# billing 36415 and 84153



## sandyg68 (Oct 4, 2010)

If anyone out there could please explain to me the guidelines for billing 36415 and 84153 together?  Sometimes I get a denial for 84153 and I can't seem to find a rule for this!  I would be forever grateful!!!


----------



## RebeccaWoodward* (Oct 4, 2010)

What type of denial are you receiving? Could it be your diagnosis? Below is the NCD for 84153.  Select *July 2010* under "Covered Code Lists (including narrative)"
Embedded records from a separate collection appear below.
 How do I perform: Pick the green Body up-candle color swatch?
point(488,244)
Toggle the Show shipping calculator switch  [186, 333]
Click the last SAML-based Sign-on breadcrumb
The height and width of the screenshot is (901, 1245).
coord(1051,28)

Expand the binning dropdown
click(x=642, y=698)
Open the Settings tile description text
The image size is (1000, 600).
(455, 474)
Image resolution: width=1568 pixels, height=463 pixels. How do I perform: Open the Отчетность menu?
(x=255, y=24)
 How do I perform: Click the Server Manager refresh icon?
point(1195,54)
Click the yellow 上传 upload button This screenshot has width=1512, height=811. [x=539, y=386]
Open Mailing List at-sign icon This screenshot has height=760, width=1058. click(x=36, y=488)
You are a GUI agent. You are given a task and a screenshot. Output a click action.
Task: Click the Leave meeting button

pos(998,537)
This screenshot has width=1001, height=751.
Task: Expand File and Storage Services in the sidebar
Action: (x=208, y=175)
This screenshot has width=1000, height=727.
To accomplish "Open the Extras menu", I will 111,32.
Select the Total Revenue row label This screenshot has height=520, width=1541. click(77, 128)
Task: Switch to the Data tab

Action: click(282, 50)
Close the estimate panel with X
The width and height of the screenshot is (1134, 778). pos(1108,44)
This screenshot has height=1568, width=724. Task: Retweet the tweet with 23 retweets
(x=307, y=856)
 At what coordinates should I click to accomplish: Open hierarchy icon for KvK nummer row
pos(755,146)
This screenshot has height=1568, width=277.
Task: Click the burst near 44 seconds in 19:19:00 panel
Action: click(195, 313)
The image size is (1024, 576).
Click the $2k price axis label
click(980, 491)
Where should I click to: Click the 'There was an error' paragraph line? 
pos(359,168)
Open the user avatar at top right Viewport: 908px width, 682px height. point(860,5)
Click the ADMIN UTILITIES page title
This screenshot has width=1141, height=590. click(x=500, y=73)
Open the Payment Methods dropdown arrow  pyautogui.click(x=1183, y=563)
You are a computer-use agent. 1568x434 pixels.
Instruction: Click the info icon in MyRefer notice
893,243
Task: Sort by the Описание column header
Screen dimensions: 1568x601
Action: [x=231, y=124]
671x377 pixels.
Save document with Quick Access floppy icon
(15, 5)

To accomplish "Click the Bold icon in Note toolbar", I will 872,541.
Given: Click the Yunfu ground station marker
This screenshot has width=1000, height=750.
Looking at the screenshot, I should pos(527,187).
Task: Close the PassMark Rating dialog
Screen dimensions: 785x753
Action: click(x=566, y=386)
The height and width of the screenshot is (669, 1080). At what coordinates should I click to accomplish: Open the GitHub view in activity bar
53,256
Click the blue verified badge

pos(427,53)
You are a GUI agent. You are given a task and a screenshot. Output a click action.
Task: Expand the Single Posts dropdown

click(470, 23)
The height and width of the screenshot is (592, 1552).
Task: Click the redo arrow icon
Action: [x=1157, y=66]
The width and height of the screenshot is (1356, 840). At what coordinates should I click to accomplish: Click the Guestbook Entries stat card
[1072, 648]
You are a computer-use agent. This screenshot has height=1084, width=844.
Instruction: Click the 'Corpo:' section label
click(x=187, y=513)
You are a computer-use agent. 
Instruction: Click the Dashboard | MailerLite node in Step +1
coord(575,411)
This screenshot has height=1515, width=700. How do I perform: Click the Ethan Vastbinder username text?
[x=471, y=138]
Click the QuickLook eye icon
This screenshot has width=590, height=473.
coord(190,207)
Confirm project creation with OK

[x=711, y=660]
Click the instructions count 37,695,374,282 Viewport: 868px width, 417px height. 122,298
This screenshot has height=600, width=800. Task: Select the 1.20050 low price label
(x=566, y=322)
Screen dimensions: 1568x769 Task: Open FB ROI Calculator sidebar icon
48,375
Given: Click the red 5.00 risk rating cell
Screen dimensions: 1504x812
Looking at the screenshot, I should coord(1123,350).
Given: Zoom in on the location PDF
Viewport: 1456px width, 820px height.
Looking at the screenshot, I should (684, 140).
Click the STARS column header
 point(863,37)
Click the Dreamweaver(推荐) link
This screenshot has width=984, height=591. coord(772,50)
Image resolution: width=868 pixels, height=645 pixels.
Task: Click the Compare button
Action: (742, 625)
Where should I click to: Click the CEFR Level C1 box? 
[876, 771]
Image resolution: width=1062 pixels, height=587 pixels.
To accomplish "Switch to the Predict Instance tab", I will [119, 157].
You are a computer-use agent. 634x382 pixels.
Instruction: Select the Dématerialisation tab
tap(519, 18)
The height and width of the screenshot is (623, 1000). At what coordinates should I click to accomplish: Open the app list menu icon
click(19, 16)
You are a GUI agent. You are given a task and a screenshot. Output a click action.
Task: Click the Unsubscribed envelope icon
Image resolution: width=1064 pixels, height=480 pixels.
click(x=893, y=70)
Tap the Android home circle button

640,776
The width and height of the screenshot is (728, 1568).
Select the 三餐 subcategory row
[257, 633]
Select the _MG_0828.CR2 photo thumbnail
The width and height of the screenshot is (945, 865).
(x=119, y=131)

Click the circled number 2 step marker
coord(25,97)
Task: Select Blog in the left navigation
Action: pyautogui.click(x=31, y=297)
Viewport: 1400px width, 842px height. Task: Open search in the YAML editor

http://www.cms.gov/mcd/viewncd.asp?...basket=ncd:190.31:1:Prostate+Specific+Antigen

Also...there is a "G" code for screening Medicare patients....G0103.


----------



## kathleeng (Mar 4, 2020)

I'm also having this same issue on this. I know this post is old, but have you received any updated information on this?


----------



## b.cobuzzi (Mar 6, 2020)

You may have better success in getting an answer to this question, Kathleeng by posting in the Pathology and Clinical Laboratory Forum.


----------



## kathleeng (Mar 9, 2020)

Good idea! I did post it on the "general coding discussion" forum because I was having trouble finding the lab forum, but I will definitely do this. Thank you!!


----------